### Records supplied
——————

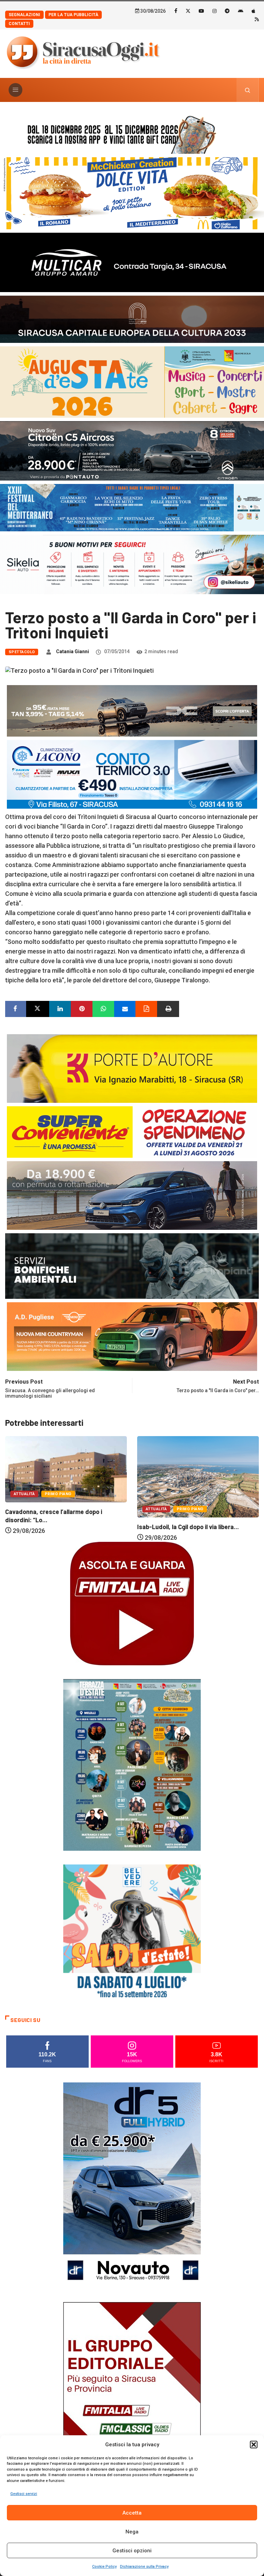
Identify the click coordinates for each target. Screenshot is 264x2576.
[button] (253, 2444)
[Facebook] (175, 10)
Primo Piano (58, 1509)
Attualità (24, 1509)
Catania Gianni (72, 651)
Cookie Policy (104, 2566)
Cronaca (155, 1492)
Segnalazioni (24, 14)
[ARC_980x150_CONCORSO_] (132, 133)
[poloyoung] (132, 1195)
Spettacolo (22, 652)
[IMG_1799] (132, 1131)
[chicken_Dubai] (132, 192)
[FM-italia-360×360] (132, 1602)
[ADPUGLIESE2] (132, 1335)
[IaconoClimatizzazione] (132, 773)
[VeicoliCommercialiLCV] (132, 261)
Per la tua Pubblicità (73, 14)
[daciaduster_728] (132, 710)
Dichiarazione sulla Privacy (144, 2566)
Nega (132, 2532)
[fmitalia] (132, 507)
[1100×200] (132, 318)
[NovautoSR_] (132, 2184)
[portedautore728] (132, 1068)
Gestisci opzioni (132, 2551)
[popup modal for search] (247, 90)
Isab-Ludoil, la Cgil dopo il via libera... (56, 1526)
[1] (132, 2404)
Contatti (19, 23)
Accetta (132, 2513)
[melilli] (132, 1764)
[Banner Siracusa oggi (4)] (132, 450)
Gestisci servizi (23, 2494)
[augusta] (132, 381)
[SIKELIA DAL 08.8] (132, 563)
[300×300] (132, 1932)
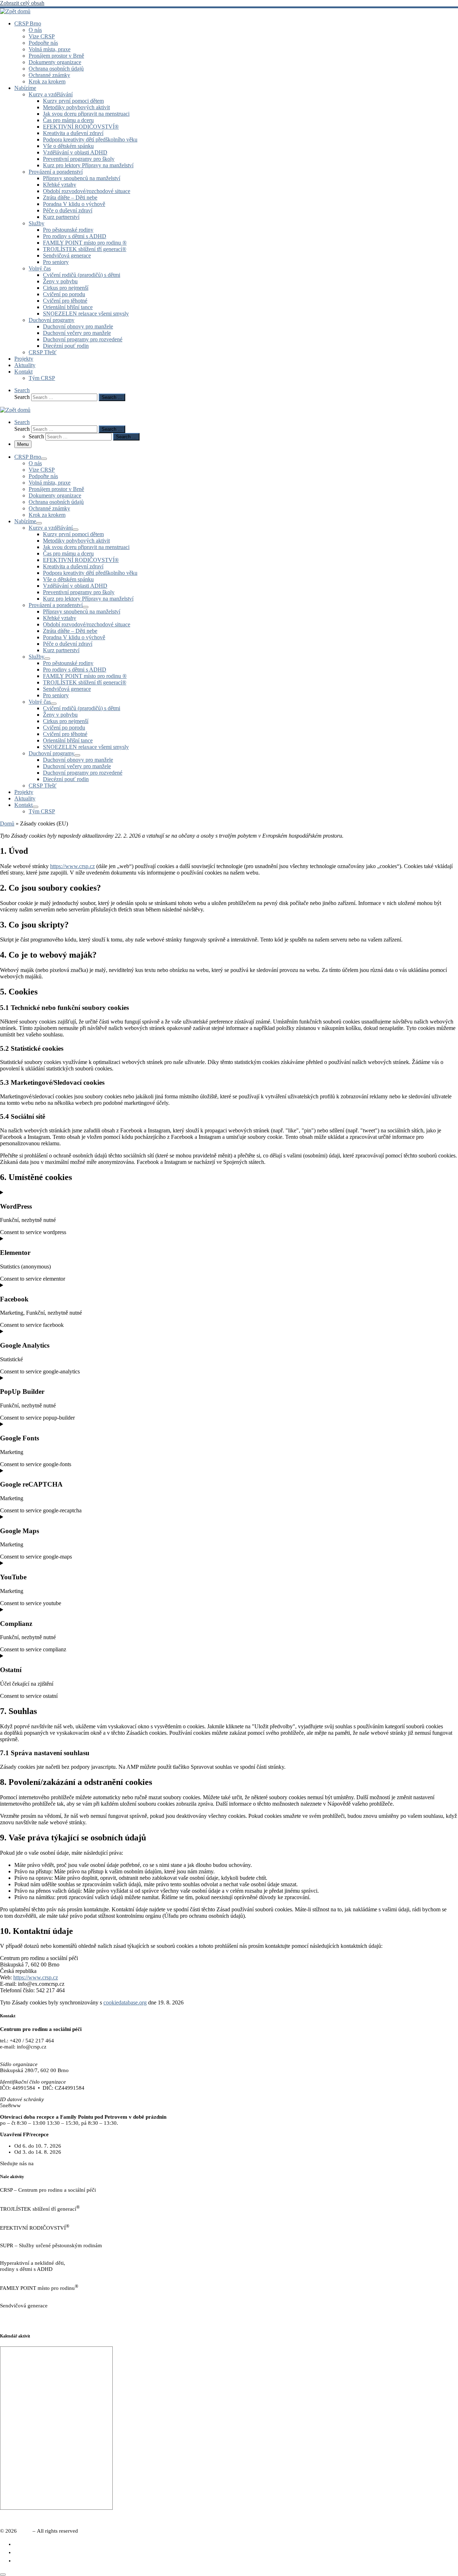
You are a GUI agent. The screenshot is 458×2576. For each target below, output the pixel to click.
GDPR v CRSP (16, 2323)
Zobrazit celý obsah (22, 3)
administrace (444, 2519)
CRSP (24, 2531)
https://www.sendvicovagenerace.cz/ (40, 2312)
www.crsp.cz (14, 2053)
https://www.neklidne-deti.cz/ (32, 2275)
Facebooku (47, 2163)
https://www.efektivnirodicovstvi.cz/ (40, 2234)
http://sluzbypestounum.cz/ (30, 2251)
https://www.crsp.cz (72, 866)
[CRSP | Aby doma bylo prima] (15, 11)
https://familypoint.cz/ (24, 2294)
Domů (7, 823)
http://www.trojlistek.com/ (29, 2215)
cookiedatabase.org (125, 2002)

——————

### Task to complete
The required output is the exact run of lines from the one with "https://www.efektivnirodicovstvi.cz/ (40, 2234)" through the final line of the entries.

### Solution below
https://www.efektivnirodicovstvi.cz/ (40, 2234)
http://sluzbypestounum.cz/ (30, 2251)
https://www.crsp.cz (72, 866)
[CRSP | Aby doma bylo prima] (15, 11)
https://familypoint.cz/ (24, 2294)
Domů (7, 823)
http://www.trojlistek.com/ (29, 2215)
cookiedatabase.org (125, 2002)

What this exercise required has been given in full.